Americans are used to the version where tricks and ISPs advertise “unlimited”
but have arbitrarily defined and enforced caps with no transparency where tut
may get throttled, random packets dropped, that sort of thing.

Australia OTOH (IMHO) handled this much better.

The ACCC (like the FTC/FCC but with teeth and without regulatory capture) said
it was false advertising under the Trade Practices Act to say something was
“unlimited” if it has soft or hard data caps.

What this did in the nascent days of Australia’s broadband was force ISPs to
offer an explicit quota that was advertised. It allowed Javier users to pay
more and lighter users to pay less.

Some hardliners here will rejects even that but non-American ISPs have one big
coat and limitation that American ISPs don’t: they have to pay to connect to
America. And transpacific bandwidth certainly wasn’t free.

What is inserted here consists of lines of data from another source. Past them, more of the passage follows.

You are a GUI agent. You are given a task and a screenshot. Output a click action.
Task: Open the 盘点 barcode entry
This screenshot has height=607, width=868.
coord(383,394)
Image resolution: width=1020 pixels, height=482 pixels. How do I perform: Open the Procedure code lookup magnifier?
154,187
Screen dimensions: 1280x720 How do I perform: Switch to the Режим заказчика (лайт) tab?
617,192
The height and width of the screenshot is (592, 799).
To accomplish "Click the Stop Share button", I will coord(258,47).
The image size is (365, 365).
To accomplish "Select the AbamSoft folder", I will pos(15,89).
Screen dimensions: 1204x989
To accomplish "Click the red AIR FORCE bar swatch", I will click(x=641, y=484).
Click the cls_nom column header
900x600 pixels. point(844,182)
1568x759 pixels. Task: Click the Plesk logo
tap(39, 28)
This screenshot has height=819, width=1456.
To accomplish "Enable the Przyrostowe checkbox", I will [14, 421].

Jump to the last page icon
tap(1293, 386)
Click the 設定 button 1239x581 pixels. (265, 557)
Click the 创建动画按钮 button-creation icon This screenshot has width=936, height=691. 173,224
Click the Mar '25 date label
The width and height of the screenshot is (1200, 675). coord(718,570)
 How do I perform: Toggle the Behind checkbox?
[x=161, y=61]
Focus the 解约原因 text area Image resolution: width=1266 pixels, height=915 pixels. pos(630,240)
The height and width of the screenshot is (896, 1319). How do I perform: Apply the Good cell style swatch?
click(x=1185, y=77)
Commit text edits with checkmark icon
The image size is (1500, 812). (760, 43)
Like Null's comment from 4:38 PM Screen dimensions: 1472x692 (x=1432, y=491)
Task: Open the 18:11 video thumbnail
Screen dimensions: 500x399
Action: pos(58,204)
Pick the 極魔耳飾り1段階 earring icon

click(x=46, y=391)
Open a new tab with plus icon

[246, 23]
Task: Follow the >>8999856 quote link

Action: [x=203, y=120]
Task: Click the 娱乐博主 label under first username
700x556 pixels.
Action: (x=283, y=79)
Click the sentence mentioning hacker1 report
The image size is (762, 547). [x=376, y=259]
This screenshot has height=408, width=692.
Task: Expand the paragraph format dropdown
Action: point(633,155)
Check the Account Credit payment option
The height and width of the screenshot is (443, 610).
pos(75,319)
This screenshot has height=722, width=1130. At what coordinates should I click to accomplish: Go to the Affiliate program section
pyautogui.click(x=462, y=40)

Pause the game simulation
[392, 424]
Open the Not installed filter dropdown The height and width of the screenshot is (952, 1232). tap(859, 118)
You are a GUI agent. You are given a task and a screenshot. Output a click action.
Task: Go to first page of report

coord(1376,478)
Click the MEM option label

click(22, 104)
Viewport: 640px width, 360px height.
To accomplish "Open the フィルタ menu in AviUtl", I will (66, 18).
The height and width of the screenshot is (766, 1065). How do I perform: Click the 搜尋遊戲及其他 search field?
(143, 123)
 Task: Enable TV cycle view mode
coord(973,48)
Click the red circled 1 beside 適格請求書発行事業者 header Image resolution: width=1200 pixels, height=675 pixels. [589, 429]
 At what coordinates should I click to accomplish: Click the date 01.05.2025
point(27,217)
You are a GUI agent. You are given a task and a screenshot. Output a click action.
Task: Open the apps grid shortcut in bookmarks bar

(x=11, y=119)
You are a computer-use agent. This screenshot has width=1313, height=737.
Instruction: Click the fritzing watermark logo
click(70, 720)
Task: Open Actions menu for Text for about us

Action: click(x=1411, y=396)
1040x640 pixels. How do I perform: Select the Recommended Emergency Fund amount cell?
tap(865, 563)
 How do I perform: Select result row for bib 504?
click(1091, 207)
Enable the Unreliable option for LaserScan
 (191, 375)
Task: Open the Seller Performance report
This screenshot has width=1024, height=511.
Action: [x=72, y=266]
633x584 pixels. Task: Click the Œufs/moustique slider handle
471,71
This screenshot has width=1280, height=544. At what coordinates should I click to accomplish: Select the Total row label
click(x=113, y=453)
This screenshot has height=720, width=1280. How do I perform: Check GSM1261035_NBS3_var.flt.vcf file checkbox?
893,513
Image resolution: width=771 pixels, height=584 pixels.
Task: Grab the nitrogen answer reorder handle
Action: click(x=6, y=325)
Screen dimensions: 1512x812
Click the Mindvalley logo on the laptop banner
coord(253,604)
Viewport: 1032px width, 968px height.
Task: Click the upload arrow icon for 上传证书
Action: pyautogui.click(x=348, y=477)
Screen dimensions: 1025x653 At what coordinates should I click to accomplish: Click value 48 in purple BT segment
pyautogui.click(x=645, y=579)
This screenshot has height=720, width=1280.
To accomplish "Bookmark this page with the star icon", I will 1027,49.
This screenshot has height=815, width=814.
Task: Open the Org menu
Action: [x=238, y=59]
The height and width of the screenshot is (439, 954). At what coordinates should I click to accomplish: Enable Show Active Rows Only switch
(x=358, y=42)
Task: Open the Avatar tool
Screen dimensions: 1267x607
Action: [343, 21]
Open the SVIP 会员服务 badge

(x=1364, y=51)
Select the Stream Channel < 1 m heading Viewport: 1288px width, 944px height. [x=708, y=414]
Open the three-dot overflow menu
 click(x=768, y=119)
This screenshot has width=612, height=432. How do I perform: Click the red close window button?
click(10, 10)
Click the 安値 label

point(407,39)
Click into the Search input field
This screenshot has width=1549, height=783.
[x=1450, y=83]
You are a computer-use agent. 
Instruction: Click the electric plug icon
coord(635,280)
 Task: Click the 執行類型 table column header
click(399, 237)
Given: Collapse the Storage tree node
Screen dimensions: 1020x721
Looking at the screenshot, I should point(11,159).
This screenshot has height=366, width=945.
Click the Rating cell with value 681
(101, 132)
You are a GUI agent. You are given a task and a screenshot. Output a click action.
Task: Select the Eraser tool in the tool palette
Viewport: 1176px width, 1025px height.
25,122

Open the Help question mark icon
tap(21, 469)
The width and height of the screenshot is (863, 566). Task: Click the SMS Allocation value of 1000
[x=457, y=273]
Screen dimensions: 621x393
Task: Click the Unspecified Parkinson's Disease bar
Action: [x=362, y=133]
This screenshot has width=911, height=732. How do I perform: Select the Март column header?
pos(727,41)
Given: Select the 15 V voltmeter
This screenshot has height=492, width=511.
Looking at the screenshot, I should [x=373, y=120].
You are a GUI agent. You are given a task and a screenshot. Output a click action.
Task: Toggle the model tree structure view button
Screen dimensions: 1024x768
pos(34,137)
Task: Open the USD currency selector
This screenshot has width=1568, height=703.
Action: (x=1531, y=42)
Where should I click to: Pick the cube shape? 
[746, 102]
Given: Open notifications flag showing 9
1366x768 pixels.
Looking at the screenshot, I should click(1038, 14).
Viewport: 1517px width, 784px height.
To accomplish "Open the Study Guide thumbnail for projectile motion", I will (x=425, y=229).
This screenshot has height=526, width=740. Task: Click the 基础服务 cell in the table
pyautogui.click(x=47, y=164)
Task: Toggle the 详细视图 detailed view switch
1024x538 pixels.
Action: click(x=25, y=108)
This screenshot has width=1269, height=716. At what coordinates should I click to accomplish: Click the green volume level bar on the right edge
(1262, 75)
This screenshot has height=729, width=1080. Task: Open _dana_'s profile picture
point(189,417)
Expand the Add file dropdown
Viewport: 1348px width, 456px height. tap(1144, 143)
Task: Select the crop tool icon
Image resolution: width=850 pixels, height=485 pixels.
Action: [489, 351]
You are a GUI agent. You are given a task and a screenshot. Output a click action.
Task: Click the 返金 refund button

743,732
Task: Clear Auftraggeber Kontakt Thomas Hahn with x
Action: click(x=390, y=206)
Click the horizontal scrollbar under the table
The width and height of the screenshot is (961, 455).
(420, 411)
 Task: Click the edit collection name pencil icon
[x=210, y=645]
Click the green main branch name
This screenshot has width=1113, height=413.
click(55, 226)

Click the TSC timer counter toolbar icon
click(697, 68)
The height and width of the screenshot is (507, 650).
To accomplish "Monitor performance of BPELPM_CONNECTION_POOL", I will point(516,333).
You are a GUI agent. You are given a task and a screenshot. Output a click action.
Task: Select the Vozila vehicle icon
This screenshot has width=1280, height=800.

Nowadays unlimited is more the norm and it’s actual unlimited too. This is
just market maturity as external bandwidth is a lot more plentiful than 10-20
years ago.

Of course, the connection speeds still suck but that’s a whole other thing.

My point is that companies need to be stopped when they make false claims
about “unlimited” or anything else.

------
amitport
This will probably only change through regulation. The only way you'll get
regulation is by making politicians view this as very good PR for themselves.

(This is what happened in Israel, though it's rare to see such effectiveness
here)

------
kwhitefoot
What are the data caps? How many GB of up and down traffic?

Here in Norway only mobile data is capped. ADSL and fibre are effectively
unlimited. As far as I know this is generally the case in Europe.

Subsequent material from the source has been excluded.